La maladie de type Alzheimer se retrouve surtout chez les plus de 75 ans (85%). Selon l’étude menée, depuis 1988, en Gironde et en Dordogne, 7.7 et 5.7% de la population des 75-79 ans (respectivement pour les hommes et les femmes) sont Alzheimer, 12.5 et 16.6% des 80-84 ans, 23.9 et 38.4% à partir de 85 ans. La maladie est rare avant 60 ans : entre 0.1 et 0.2% selon le groupe Eurodem (réunissant les résultats de plusieurs études en Europe). En 2004, le nombre de personnes atteintes en France métropolitaine est estimé à 860 000. Puisqu’il s’agit aussi d’une maladie de la famille, on peut considérer que c’est 3 millions de Français qui sont directement concernés. Le nombre de nouveaux cas par an est évalué à 25 000. Dans les années à venir, le nombre de cas augmentera par simple effet de vieillissement de la population. En 2050, les plus de 60 ans seront deux fois plus nombreux, les plus de 75 ans trois fois et le plus de 85 ans quatre fois. Les projections donnent entre 1.1 et 1.4 million de malades en 2020, et entre 1.9 et 2.4 millions en 2040, en l’absence de progrès thérapeutique significatif.

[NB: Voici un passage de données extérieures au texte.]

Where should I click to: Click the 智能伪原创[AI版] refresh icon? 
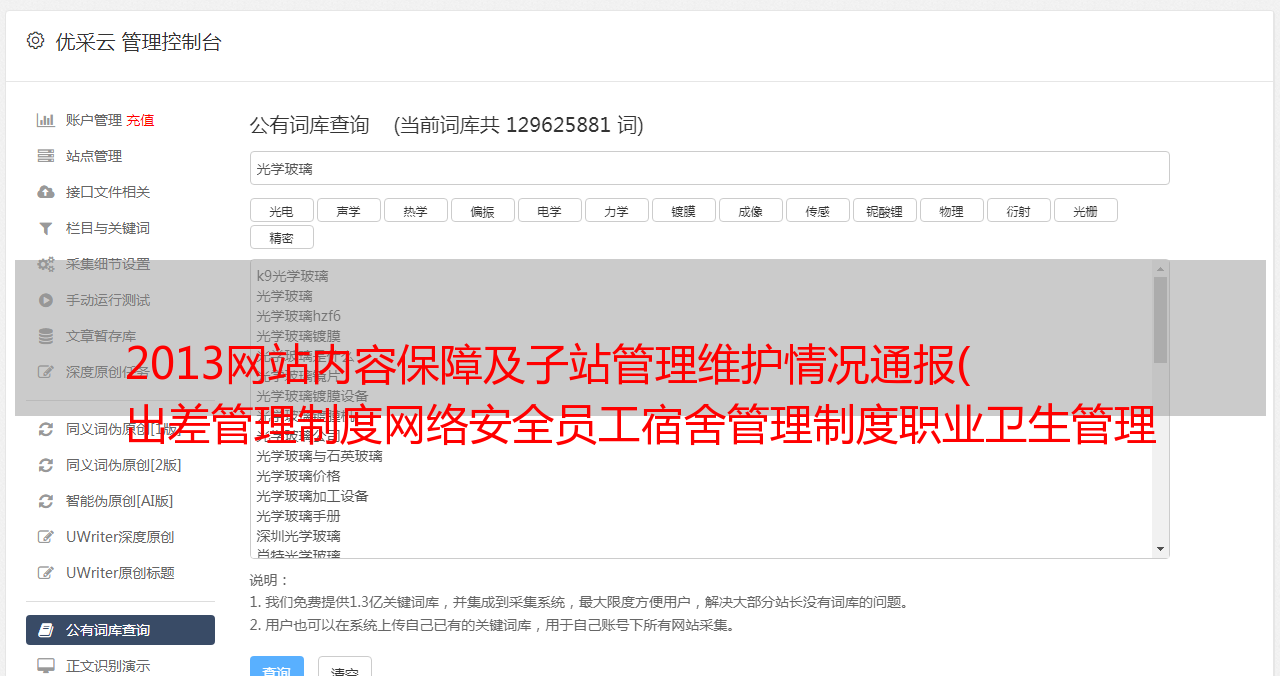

        De plus le total des dépenses annuelles consacrées en France à la maladie d’Alzheimer est estimé à 9.9 milliards d’euros. Les projections font envisager 19 milliards pour 2020. Par personne, le coût moyen au domicile est de 17 500 euros et en institution de 27 000, avec 25% pour le forfait soins, 18% pour le forfait dépendance et 54% pour l’hébergement. La somme annuelle à la charge de la famille est importante : 4 000 euros au domicile, le double en institution. En 2003, les dépenses médicales ont été de 70 milliard d’euros pour le cancer, contre 0.9 pour la maladie d’Alzheimer. Les coûts individuels de la maladie d’Alzheimer varient selon les pays. Exprimés en milliers de dollars, ils sont de 19.5 en Espagne, 23.5 en France, 34.4 en Suède et 44.3 aux Etats-Unis.



         Une maladie de la personne qui trouble ses rapports au monde et aux autres, une maladie de la famille, parfois mortelle par épuisement, souvent vécue dans la honte, une maladie de la société qui, par l’organisation déficiente de son système sanitaire et social, n’a pas pris ses responsabilités un siècle après la description de l’affection, une maladie de la communication, ce qui veut dire que tout ce qui améliorera les échanges sera thérapeutique. La maladie ne touche qu’un animal : l’homme. Ce dernier parait dément, c’est-à-dire sans réalité pensante. Il est incapable de se défendre, sans souci des apparences (ni de la sienne ni de celle des autres) et des convenances, sans rôle. Etranger hors du temps, dans un au-delà vivant et mort à la fois.